TO DO: Pull out every line below containing the word "agent".

SOURCE DATA:
====
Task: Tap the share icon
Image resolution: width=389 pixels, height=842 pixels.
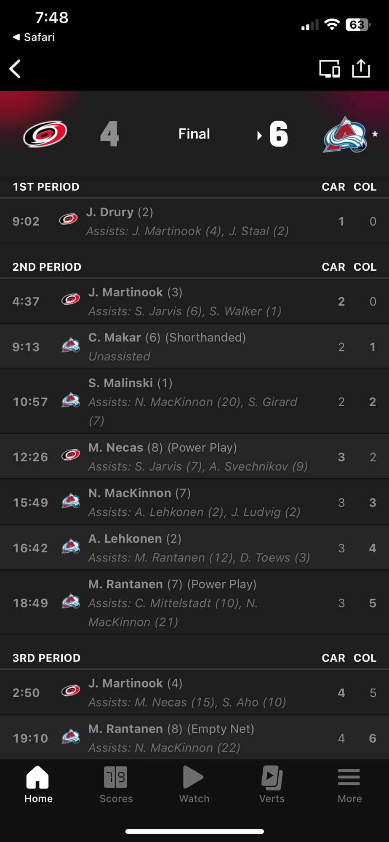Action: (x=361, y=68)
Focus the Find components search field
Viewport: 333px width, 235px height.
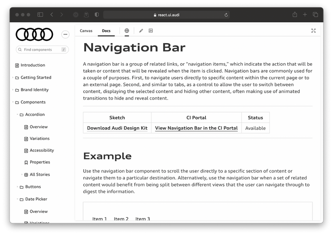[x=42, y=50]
====
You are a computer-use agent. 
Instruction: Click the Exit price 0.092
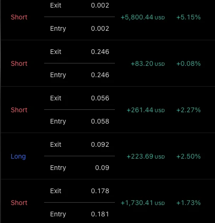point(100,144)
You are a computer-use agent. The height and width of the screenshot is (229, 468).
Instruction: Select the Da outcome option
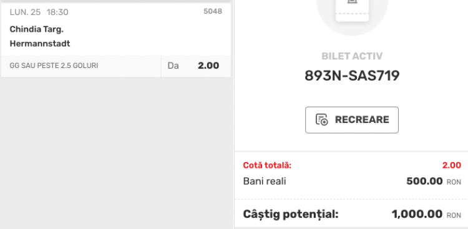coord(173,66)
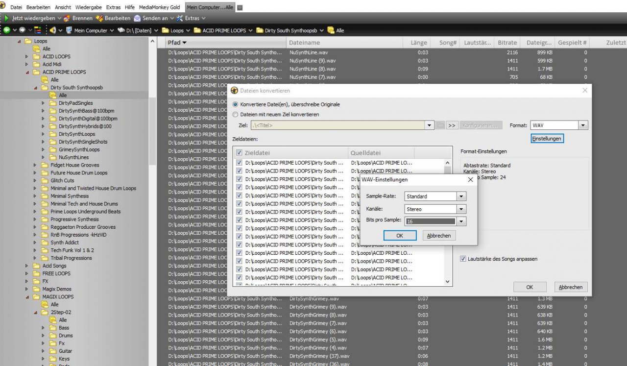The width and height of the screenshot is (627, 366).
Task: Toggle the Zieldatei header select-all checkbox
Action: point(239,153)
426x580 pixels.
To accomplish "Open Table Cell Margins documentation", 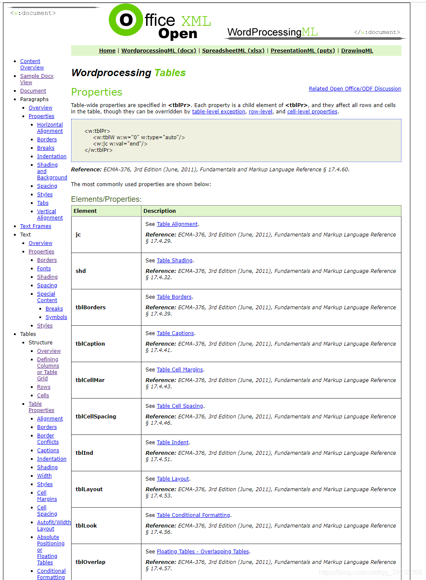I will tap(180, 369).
====
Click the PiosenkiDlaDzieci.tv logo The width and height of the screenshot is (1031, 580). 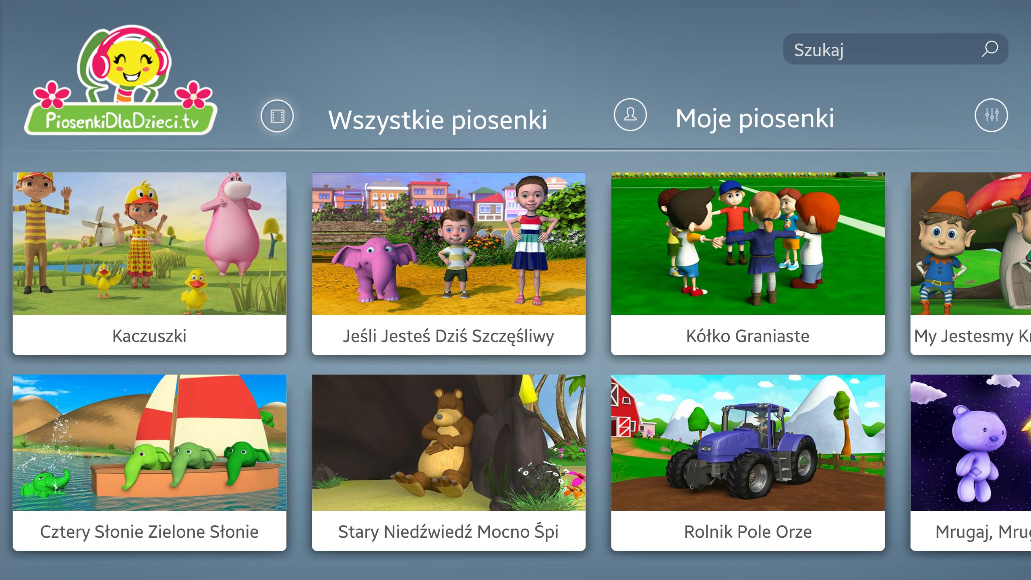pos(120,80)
====
RESULT FOR THIS EXERCISE:
You are a computer-use agent. 
You are a computer-use agent. The height and width of the screenshot is (229, 468).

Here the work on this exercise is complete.